Ruling on fiddle player's employment status gives power back to workers 

Matt McGranaghan’s win at the Work Relations Commission may make him the man who gives power back to those in bogus self-employment
Ruling on fiddle player's employment status gives power back to workers 

Matt McGranaghan took a case against his former employer, MEPC Music, for whom he had played as a fiddler for eight years between 2014 and 2022. 

If you're the sort of person who follows soccer to any extent, and even if you aren’t, you’re probably familiar with the phrase ‘leaving on a Bosman’.

It is when a professional footballer leaves their current club upon the expiry of their contract, with the option of signing as a free agent for another.

Those words are part of the sporting lexicon now to such an extent that they are effectively disconnected from their original context.

Those origins were the early 1990s when players weren’t allowed leave a club when their contract had ended unless said club received a transfer fee for them or sanctioned the move.

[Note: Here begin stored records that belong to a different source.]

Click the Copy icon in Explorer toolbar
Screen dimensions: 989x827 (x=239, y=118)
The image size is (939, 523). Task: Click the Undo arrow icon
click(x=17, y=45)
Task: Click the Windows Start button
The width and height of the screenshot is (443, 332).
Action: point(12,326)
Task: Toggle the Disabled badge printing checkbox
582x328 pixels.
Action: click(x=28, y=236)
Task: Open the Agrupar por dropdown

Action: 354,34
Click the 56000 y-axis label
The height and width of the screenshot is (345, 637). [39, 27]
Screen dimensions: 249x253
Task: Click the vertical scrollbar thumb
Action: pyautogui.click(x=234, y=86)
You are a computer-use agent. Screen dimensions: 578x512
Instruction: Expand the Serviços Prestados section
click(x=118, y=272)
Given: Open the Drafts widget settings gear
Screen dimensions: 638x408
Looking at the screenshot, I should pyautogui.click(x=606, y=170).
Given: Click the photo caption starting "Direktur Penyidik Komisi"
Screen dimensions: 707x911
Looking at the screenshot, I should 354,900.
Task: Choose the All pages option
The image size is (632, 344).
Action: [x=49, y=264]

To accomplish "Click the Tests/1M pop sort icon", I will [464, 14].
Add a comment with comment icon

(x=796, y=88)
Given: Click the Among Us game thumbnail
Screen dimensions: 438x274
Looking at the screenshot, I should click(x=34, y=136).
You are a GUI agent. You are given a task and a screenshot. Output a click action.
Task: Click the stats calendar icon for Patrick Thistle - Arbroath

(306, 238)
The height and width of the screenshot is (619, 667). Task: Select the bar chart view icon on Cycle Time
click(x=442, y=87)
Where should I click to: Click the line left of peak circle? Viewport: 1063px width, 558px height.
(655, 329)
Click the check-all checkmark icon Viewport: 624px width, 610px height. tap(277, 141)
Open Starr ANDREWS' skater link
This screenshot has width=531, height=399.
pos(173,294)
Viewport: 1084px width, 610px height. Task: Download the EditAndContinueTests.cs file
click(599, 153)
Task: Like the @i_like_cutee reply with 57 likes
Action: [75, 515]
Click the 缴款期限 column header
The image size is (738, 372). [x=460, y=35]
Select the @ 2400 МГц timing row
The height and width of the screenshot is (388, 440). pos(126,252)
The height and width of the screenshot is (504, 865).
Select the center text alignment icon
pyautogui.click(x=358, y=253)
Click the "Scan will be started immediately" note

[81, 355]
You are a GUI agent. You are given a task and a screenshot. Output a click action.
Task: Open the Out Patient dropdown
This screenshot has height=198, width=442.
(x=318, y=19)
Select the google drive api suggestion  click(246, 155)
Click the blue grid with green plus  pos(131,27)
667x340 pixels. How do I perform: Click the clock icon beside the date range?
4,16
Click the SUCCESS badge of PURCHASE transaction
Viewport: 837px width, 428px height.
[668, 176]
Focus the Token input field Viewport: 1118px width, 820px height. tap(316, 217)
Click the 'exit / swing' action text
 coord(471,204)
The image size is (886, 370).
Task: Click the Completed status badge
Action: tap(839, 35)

A Belgian journeyman footballer, Jean-Marc Bosman’s name likely would have faded from history had he been able to secure a transfer to French club Dunkerque in 1990. His previous club, RFC Liege, refused to sanction a transfer, however, despite his contract having ended.

So Bosman took the situation to the European Court of Justice. 

And, five long years later, he won — in a ruling that reverberates around the world’s richest sport to this day — one where clubs fall over themselves to prevent a player from entering the last year of their contract and therefore, unthinkably, facilitating a situation where a million-pound asset walks away to enrich another team for nothing.

I raise the story of Bosman because, on August 15, Ireland's Workplace Relations Commission delivered a ruling in favour of one Matt McGranaghan, which could see him becoming the Bosman of Irish bogus self employment and the gig economy – the man who gave the power back to workers.

Belgian soccer player Jean-Marc Bosman, flanked by two of his lawyers Jean-Louis Dupont, left, and Luc Misson, right, at the European Court of Justice in December 1995. Picture: STF/AFP/Getty Images
Belgian soccer player Jean-Marc Bosman, flanked by two of his lawyers Jean-Louis Dupont, left, and Luc Misson, right, at the European Court of Justice in December 1995. Picture: STF/AFP/Getty Images

Donegal-based McGranaghan had taken his case against his former employer, MEPC Music, for whom he had played as a fiddler for eight years between 2014 and 2022. 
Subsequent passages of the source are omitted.